CANADA FX DEBT-C$ touches 2009 high, helped by oil; bonds mixed
* Risk appetite on the rise
* Canadian dollar hits highest level in nearly 6 months
* Bond prices mixed
By Ka Yan Ng
TORONTO, May 5 (Reuters) - The Canadian dollar climbed to its highest level versus the U.S. currency in nearly six months on Tuesday as demand for riskier currencies was on the rise.
This week's rebound in commodity prices, oil in particular, helped the Canadian currency hit C$1.1677 to the U.S. dollar, or 85.64 U.S. cents, its highest since Nov. 10. Crude, a key Canadian export, neared $55 a barrel. [ID:nN05259496]

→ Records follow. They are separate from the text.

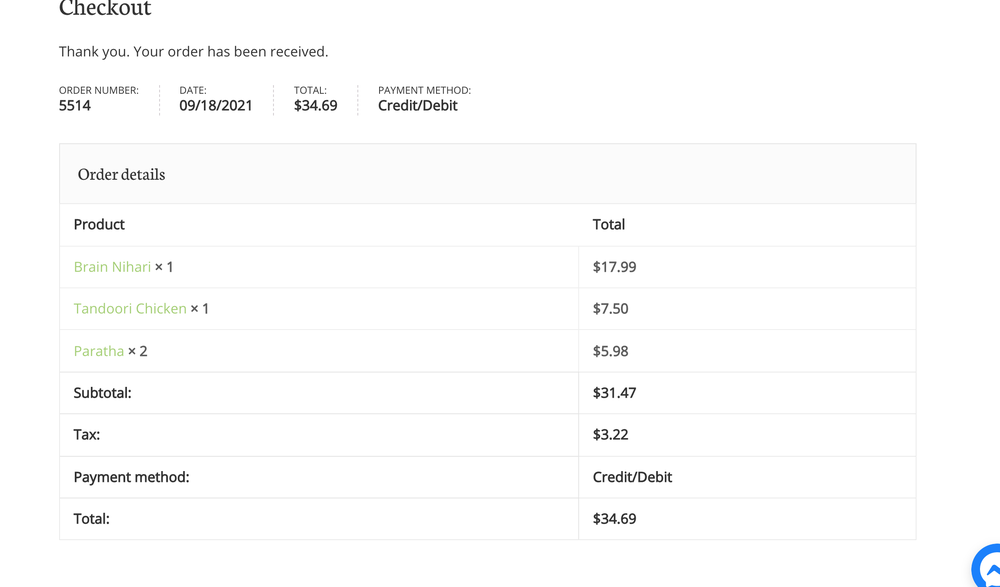
Task: Select the $17.99 Brain Nihari price
Action: pos(614,267)
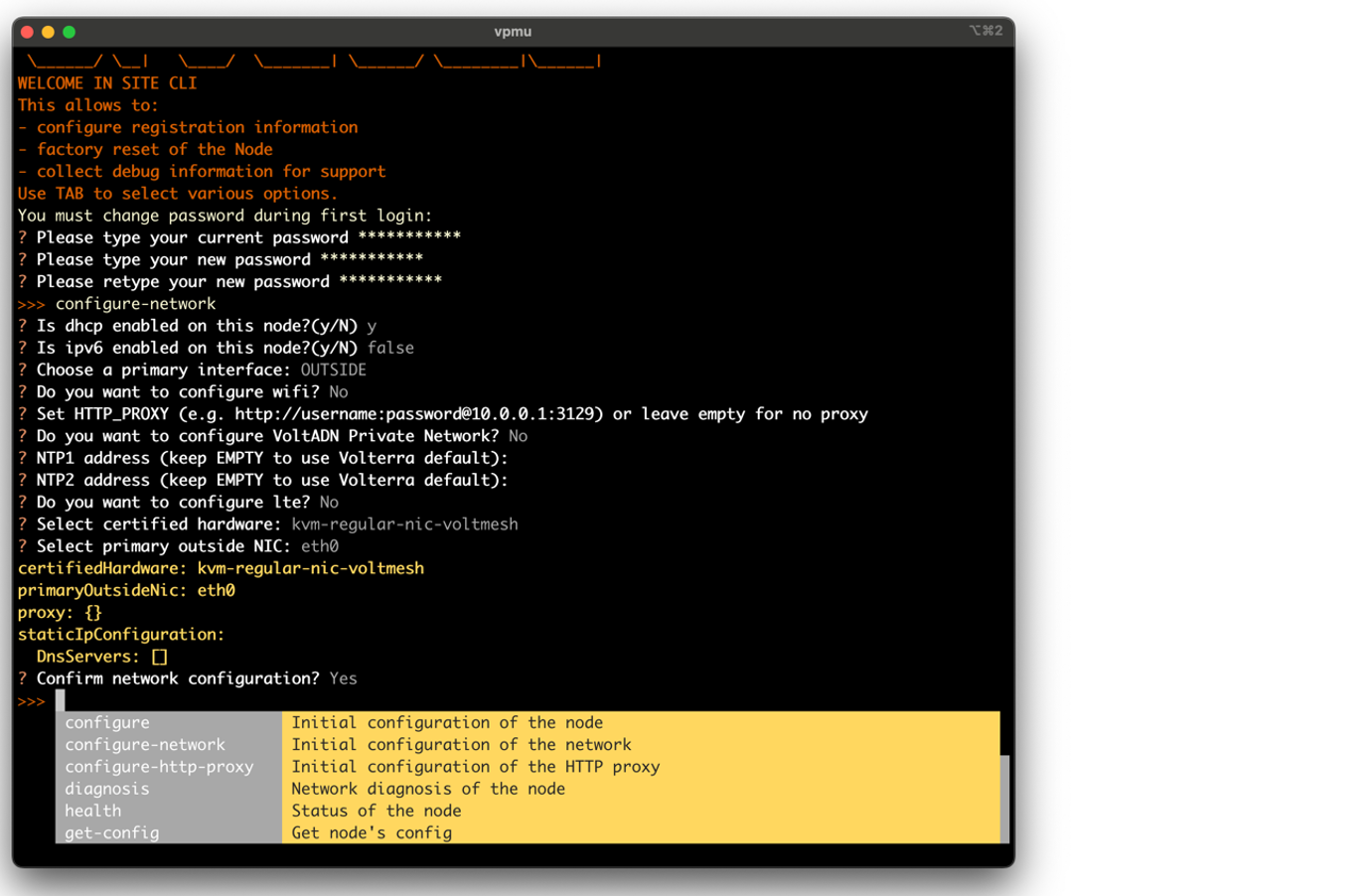Choose "diagnosis" for network diagnosis
Image resolution: width=1367 pixels, height=896 pixels.
(x=106, y=788)
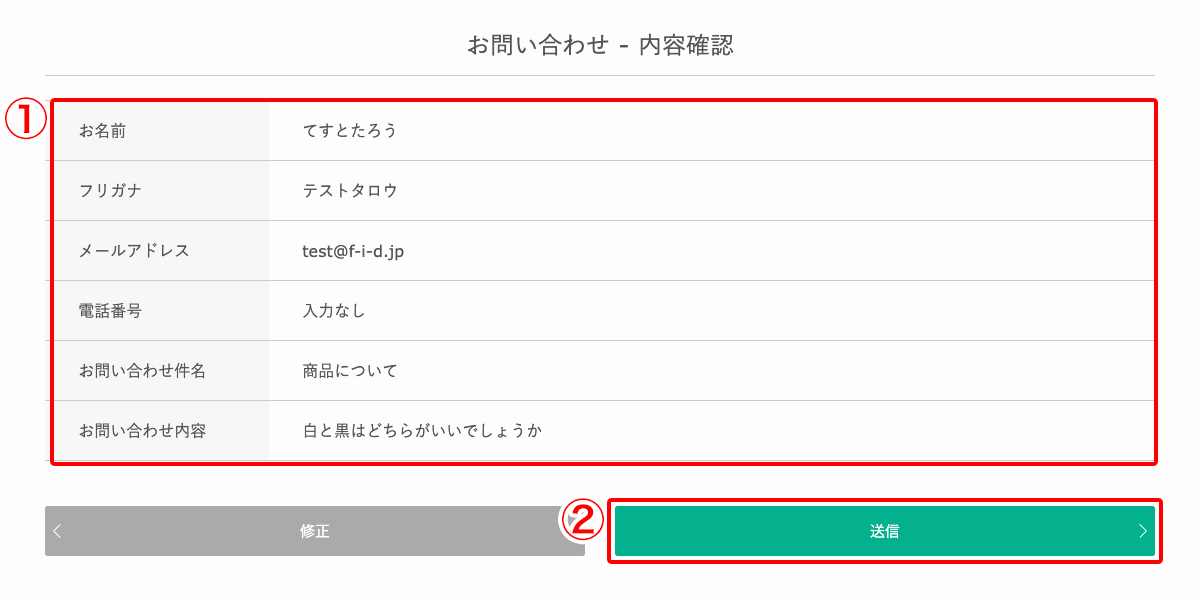1200x600 pixels.
Task: Click the phone value 入力なし
Action: tap(334, 310)
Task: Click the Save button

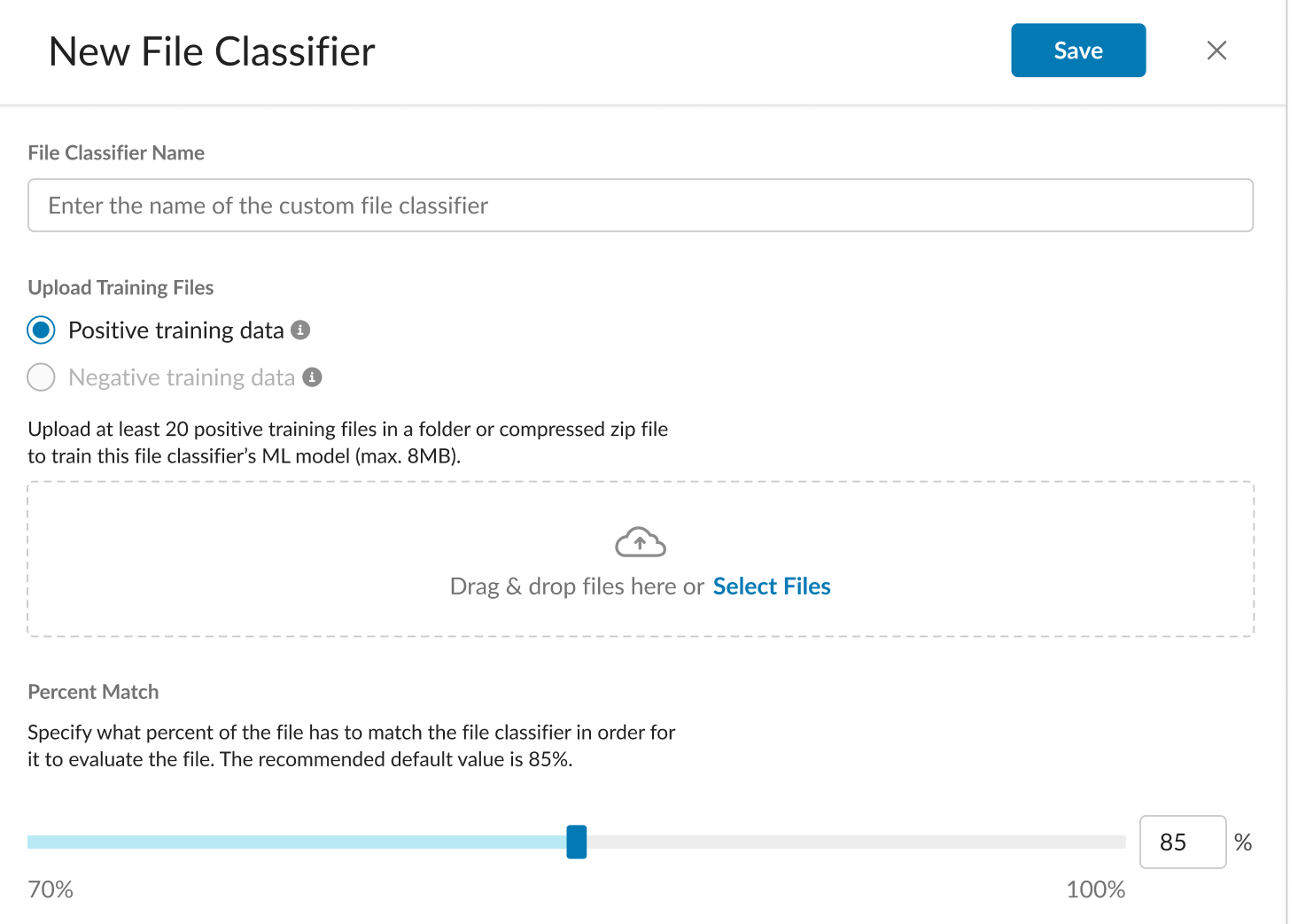Action: point(1077,50)
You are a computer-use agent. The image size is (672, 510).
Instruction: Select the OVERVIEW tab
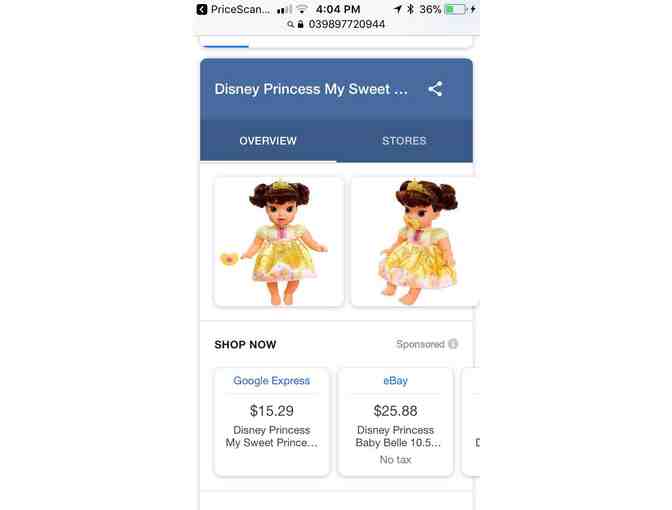268,141
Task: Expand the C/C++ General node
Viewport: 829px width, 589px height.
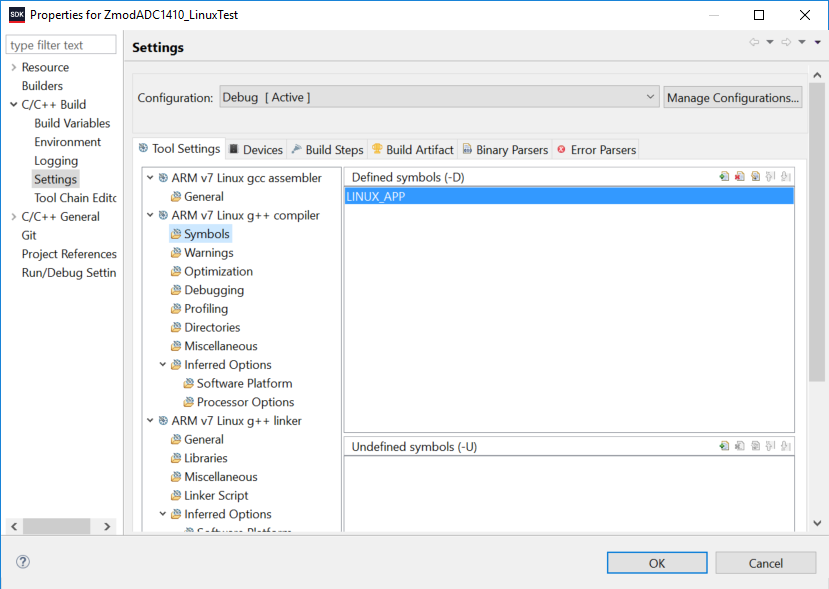Action: [14, 216]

The currency has recently traded in tandem with equity and commodity markets, in line with a theme of investors increasingly willing to take on more risk.
"The main thing is increased risk appetite amid signs global recession is easing," said Sal Guatieri, senior economist at BMO Capital Markets.
At 9:10 a.m. (1310 GMT), the Canadian unit was at C$1.1703 to the U.S. dollar, or 85.45 U.S. cents, up from C$1.1735 to the U.S. dollar, or 85.22 U.S. cents, at Monday's close.
With no major Canadian economic data was due on Tuesday, markets will be watching for employment data, the Ivey Purchasing Managers' Index, and housing reports later this week. U.S. employment figures are due on Friday.
A key risk this week may also be the U.S. Federal Reserve's release of the bank stress test results. [ID:nN04553413]
Canadian bonds were mixed with long bonds edging higher, while shorter-dated debt dipped, as investors weighed equity market appetite and supply.
Bonds have been flat to lower in recent days as equity markets rose to their best levels in nearly six months.
"Given the return of risk appetite and strong rallies in equity markets, it's actually surprising that bonds haven't weakened further," said Guatieri.
"In the background, the Fed's purchases of Treasuries are putting a ceiling on U.S. Treasury yields and that's tending to support the Canadian market as well."
The two-year Canada bond fell 7 Canadian cents to C$100.42 to yield 1.044 percent, while the 10-year bond rose 27 Canadian cents to C$105.90 to yield 3.065 percent.